Google Continues to Improve Voice Search
November 5, 2015
Google’s research arm continues to make progress on voice search. The Google Research Blog updates us in, “Google Voice Search: Faster and More Accurate.” The Google Speech Team begins by referring back to 2012, when they announced their Deep Neural Network approach. They have since built on that concept; the team now employs a couple of models built upon recurrent neural networks, which they note are fast and accurate: connectionist temporal classification and sequence discriminative (machine) training techniques. The write-up goes into detail about how speech recognizers work and what makes their latest iteration the best yet.
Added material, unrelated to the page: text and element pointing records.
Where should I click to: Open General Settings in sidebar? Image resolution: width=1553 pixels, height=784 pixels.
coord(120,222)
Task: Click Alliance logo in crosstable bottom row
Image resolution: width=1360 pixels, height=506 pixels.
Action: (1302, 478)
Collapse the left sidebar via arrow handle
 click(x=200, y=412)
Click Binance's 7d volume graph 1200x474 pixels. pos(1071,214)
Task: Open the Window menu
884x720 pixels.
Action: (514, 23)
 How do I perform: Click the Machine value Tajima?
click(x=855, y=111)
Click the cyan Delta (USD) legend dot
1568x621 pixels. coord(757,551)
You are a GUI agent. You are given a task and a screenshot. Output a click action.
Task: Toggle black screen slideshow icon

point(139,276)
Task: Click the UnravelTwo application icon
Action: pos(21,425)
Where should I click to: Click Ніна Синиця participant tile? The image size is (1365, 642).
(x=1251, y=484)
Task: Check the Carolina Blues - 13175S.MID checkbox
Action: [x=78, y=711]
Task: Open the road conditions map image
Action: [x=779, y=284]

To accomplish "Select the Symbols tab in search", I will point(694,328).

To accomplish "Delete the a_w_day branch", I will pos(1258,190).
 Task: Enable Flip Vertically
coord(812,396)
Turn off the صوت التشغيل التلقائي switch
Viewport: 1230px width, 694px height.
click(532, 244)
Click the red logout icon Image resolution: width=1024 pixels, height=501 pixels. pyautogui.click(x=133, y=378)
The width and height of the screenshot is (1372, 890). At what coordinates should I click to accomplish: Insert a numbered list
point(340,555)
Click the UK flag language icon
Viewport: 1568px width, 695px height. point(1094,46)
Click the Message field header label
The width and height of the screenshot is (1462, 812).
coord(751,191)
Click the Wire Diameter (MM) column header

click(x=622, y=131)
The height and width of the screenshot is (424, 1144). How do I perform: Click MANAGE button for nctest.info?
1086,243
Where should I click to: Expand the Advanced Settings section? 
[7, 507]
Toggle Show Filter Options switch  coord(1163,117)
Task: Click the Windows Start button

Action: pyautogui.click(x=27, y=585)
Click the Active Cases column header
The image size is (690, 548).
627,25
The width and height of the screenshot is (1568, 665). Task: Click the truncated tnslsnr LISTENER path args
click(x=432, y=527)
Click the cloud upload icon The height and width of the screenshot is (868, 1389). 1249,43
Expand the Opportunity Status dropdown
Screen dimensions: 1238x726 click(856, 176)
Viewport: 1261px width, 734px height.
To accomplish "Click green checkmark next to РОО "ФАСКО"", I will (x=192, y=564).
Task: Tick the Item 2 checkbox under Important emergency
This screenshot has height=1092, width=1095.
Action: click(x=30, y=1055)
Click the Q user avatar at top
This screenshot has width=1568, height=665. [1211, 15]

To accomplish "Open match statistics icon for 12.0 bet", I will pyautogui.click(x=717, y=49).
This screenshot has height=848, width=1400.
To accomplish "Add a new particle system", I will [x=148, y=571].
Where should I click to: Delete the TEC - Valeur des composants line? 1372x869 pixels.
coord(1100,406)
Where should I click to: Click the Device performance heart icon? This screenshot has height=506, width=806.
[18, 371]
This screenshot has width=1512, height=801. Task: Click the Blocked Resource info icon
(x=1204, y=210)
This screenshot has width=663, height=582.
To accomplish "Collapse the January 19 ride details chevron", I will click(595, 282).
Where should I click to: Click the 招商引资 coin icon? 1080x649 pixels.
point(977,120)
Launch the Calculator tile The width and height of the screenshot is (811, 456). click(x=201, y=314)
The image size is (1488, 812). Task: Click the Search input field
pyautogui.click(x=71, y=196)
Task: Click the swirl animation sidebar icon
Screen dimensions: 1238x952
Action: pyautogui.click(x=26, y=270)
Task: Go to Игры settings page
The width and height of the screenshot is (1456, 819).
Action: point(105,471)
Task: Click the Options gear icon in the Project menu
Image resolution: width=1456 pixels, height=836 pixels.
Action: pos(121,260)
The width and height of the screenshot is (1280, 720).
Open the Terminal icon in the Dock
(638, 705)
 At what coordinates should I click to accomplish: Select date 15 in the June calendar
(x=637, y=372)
I found the technical explanation fascinating, but it is too lengthy to describe here; please see the post for those details.
I am still struck when I see any article mention that an algorithm has taken the initiative. This time, researchers had to rein in their model’s insightful decision:
“We now had a faster and more accurate acoustic model and were excited to launch it on real voice traffic. However, we had to solve another problem – the model was delaying its phoneme predictions by about 300 milliseconds: it had just learned it could make better predictions by listening further ahead in the speech signal! This was smart, but it would mean extra latency for our users, which was not acceptable. We solved this problem by training the model to output phoneme predictions much closer to the ground-truth timing of the speech.”
At least the AI will take direction. The post concludes:
“We are happy to announce that our new acoustic models are now used for voice searches and commands in the Google app (on Android and iOS), and for dictation on Android devices. In addition to requiring much lower computational resources, the new models are more accurate, robust to noise, and faster to respond to voice search queries – so give it a try, and happy (voice) searching!”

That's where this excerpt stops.